(Dataset items)
[Start of section]
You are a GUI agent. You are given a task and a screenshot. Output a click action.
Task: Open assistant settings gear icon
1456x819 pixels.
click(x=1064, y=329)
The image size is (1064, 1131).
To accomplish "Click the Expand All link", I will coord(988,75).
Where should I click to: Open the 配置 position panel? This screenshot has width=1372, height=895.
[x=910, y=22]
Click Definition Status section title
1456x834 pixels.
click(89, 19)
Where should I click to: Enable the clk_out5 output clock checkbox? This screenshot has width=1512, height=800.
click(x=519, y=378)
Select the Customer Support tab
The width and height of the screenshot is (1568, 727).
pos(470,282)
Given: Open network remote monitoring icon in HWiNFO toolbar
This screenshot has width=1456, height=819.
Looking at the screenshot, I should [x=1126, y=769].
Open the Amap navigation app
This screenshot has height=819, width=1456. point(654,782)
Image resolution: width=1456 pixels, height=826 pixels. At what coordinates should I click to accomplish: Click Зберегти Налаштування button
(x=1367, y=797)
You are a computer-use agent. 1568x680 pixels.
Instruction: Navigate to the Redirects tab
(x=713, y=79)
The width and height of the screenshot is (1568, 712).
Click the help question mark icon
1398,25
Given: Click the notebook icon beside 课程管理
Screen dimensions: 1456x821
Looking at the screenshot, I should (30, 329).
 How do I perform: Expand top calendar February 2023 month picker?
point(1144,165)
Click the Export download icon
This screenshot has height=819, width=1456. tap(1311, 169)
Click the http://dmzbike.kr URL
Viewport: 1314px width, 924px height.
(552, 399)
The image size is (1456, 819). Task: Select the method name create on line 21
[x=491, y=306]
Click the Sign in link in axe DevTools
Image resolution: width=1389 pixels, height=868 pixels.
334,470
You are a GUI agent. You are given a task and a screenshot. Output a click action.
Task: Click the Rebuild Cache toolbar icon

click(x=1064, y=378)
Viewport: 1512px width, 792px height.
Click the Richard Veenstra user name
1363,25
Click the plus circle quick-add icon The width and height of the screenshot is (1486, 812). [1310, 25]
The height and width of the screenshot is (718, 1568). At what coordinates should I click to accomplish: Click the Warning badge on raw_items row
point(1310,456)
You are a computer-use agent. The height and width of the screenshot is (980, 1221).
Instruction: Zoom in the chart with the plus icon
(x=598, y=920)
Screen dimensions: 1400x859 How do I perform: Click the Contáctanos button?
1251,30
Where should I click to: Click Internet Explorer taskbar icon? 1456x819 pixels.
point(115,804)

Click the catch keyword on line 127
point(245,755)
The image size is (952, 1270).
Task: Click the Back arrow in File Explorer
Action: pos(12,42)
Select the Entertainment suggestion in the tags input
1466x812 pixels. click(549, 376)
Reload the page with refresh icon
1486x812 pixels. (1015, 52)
[End of section]
== Your objective ==
Copying word for word, give each line of the data above from the first one through the line containing "The image size is (1064, 1131).", and nothing else.

== Answer to this task ==
You are a GUI agent. You are given a task and a screenshot. Output a click action.
Task: Open assistant settings gear icon
1456x819 pixels.
click(x=1064, y=329)
The image size is (1064, 1131).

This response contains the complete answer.